Based on current weather forecasts and in consultation with Wayne County Emergency Management Agency (EMA), Wayne County Sheriff, Wooster Fire Department and the National Weather Service we believe there is a high likelihood that parts of the fairgrounds will flood over the next few days. While we hope that the weather forecast improves, we have been advised, and have concluded that it is in the best interest in safety and property preservation that livestock and other areas within the flood way are evacuated ahead of the need.
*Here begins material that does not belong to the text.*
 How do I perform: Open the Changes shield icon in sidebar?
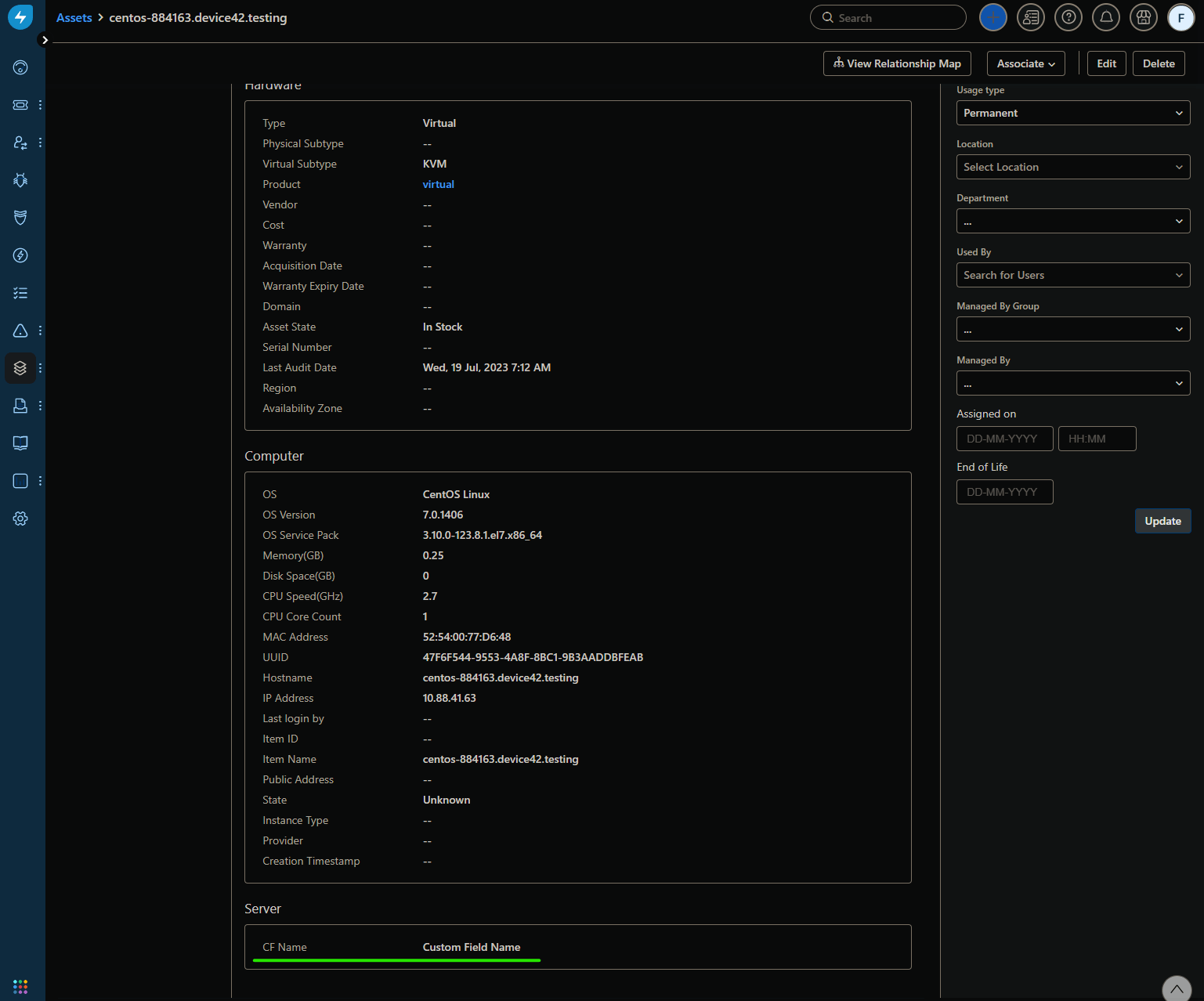coord(20,217)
This is an unprecedented decision and we realize that there is significant impact to all exhibitors. We ask for your cooperation, patience and calm during this effort. Please follow all directions of Law Enforcement, Emergency Personnel, Fair Board Directors, Fair Staff and Parking Lot Personnel. We have time to complete this process before flooding occurs.
The schedule is based on the areas that flood first and will work to the East if needed.
We are hoping for the best, while planning for the worst to protect our exhibitors and patrons. Since the weather forecast is always changing, we hope that we can avoid cancelling shows on Sunday, as well as the rest of the week. Please stay tuned to the Wayne County Fair Facebook page and Wayne County Fair website (www.waynecountyfairohio.com) for updated information on shows and hopefully, when we can return to the Fairgrounds after the storms and resume our great fair!
Instructions were then given to those with livestock exhibits at the Wayne County Fair about moving them off of the grounds as soon as possible. This included transporting the swine projects to the Richland County Fairgrounds.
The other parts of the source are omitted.